◆ **Source excerpt**

+ + +

4. An Implementation Using OpenFOAM and PROCAL

The algorithms described in the previous sections have been implemented using OpenFOAM [20] as the RANS solver and PROCAL, a BEM program developed by the Cooperative Research Ships organization [21]. For the steady flow problems considered here, OpenFOAM uses the SIMPLE algorithm. It has been modified to include the source terms to both the continuity equation and the momentum equation. One also must be careful not to use the ‘bounded’ forms of the difference schemes used for the convective term of the momentum equation; these schemes assume that the divergence of the velocity is zero, which is not the case when the mass rate field is present.
PROCAL is an implementation of the Morino formulation [15] of the BEM described in Section 2. Its output files give the pressures and velocities at the corner points of the panels at each time step. The radial contraction and pitch of the wake panels can be determined from empirical formulae or by an iteration, which approximates the convection of the panels by the flow field.

+ + +

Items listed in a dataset
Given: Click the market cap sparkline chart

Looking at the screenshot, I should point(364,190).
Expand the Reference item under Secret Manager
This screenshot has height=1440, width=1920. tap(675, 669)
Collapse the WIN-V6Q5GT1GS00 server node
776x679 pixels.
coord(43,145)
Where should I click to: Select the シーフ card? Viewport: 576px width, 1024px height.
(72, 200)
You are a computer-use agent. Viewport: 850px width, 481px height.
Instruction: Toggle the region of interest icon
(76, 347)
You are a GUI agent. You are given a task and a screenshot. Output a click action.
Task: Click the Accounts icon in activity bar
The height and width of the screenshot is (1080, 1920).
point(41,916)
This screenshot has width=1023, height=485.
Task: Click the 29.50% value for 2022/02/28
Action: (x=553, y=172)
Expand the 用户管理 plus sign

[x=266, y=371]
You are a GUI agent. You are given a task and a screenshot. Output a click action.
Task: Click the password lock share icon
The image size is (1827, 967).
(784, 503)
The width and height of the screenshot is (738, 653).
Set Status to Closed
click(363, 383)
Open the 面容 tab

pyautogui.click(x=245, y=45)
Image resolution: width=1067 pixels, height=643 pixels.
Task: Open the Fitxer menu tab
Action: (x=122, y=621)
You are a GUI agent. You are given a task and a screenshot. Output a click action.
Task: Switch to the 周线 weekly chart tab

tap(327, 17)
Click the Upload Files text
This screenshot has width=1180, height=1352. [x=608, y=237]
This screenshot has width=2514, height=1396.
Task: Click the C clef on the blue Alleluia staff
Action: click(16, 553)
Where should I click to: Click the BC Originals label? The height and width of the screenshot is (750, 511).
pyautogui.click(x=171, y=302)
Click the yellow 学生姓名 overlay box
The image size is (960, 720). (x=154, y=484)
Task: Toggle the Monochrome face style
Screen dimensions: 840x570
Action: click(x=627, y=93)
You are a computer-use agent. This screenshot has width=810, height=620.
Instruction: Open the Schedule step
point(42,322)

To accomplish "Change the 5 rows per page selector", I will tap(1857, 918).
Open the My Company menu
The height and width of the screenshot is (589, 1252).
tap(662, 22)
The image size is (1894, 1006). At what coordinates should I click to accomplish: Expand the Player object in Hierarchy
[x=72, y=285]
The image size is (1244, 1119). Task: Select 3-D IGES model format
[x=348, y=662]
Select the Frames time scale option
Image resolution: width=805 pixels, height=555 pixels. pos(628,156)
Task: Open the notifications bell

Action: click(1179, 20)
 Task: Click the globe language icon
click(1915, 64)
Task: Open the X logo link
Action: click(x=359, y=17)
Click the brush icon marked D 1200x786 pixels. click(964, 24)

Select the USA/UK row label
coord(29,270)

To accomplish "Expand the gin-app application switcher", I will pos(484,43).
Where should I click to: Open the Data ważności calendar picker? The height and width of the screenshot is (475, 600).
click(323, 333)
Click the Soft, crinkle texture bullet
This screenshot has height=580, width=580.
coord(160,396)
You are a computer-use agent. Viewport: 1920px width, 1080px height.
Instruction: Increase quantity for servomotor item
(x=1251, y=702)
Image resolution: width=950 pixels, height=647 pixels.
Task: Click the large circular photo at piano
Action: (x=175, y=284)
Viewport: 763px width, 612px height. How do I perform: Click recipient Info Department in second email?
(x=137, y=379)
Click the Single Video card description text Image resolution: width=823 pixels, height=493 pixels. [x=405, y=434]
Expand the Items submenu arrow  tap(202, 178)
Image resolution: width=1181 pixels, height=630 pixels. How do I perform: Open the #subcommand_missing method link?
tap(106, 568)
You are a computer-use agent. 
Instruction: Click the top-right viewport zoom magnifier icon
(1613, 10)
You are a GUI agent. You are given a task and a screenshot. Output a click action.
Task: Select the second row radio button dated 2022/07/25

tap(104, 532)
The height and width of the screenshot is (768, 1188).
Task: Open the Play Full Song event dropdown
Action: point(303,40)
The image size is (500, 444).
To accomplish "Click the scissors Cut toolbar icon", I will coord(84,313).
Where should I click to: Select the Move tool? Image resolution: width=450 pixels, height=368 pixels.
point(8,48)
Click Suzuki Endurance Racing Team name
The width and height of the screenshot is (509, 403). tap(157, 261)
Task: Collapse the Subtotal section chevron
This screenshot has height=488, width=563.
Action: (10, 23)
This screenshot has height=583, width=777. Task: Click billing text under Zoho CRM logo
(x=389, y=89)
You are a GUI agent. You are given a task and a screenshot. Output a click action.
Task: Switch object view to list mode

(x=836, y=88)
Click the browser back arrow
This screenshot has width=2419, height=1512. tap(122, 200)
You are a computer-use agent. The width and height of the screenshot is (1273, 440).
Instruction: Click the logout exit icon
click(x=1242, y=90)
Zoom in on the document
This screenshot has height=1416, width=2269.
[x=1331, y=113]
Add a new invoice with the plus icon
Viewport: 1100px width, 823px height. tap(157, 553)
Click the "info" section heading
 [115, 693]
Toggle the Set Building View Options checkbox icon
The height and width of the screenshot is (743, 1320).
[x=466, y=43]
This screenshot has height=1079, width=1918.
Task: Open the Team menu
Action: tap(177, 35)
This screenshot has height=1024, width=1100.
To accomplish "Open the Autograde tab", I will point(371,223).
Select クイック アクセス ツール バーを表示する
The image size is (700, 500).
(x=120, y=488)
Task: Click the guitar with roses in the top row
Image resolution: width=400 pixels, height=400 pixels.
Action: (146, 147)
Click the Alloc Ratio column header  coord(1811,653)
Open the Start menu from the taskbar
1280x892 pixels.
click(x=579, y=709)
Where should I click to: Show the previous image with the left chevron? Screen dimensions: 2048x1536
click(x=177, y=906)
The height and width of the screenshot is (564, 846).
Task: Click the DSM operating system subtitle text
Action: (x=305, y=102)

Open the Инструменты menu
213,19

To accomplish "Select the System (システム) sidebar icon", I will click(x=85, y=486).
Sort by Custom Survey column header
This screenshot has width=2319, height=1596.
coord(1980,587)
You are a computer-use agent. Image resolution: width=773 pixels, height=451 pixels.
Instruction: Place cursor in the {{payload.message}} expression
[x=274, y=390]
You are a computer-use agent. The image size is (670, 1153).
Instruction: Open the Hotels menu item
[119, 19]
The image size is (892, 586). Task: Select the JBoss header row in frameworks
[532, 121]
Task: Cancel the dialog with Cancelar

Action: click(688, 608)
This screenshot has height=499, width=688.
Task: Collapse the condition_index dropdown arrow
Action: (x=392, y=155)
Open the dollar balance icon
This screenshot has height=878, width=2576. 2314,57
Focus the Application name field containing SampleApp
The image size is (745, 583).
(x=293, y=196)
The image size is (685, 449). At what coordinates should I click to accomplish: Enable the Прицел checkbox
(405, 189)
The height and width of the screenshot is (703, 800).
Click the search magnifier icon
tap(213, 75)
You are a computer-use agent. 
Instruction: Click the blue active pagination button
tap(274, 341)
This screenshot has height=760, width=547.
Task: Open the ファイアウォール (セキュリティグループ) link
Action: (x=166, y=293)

+ + +

◆ **What this task involves**
Copy the part of the passage on OpenFOAM and PROCAL starting at "The algorithms described" and ending at "field is present.", and switch "SIMPLE algorithm" to "PISO algorithm". These rows were taken from a different source.

◆ **Response to the task**
The algorithms described in the previous sections have been implemented using OpenFOAM [20] as the RANS solver and PROCAL, a BEM program developed by the Cooperative Research Ships organization [21]. For the steady flow problems considered here, OpenFOAM uses the PISO algorithm. It has been modified to include the source terms to both the continuity equation and the momentum equation. One also must be careful not to use the ‘bounded’ forms of the difference schemes used for the convective term of the momentum equation; these schemes assume that the divergence of the velocity is zero, which is not the case when the mass rate field is present.